The Vikings had a formula to win on both the offensive and defensive ends Thursday, but they were able to execute only on the latter.
But make no mistake, the Vikings’ exposed some major problems with the Cowboys.
The biggest: Dallas’ lack of a viable pass rush.
The Vikings’ offensive line is battered and broken. They’re beyond signing guys off the street at this point — those guys are getting injured too. One of the NFL’s best front fives has turned into one of the league’s worst — if not the worst — in the span of a few weeks thanks to a horrific stretch of luck.

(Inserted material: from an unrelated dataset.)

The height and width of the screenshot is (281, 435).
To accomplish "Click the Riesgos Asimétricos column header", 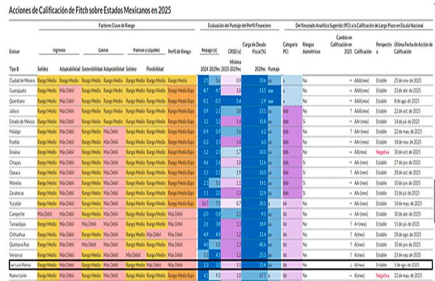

But the Cowboys sacked Sam Bradford only three times Thursday night, and far more often than in recent weeks, they allowed the quarterback to throw with a clean pocket.Minnesota’s running backs and receivers did little to help capitalize on those newfound opportunities — and Bradford did miss a handful of throws — but for a more capable team, the opportunity to score 30-plus points against the Cowboys’ defense was there.
Even when the Cowboys rushed five, they weren’t guaranteed to get pressure on the Vikings’ quarterback — most teams in recent weeks have been able to find themselves in Bradford’s lap within a few beats with only three- or four-man rushes.
This was not a magical turnaround by the Vikings’ offensive line — they still folded under marginal pressure at times Thursday — this was the byproduct of a limp Dallas pass rush.
It was most obvious in the final 2:09 of the game, when Bradford, down 17-9, was able to work with a clean pocket or elude half-pressure with his feet on a roll-out (a concept Minnesota should have used earlier) to complete six straight passes, setting up a potential game-tying touchdown. (Minnesota score but failed to convert the two-point try.)
The Cowboys didn’t do a thing to stop Bradford from driving down the field in those final two minutes. More capable offenses and quarterbacks had to notice what tempo did to the Cowboys defense Thursday. They have to be salivating.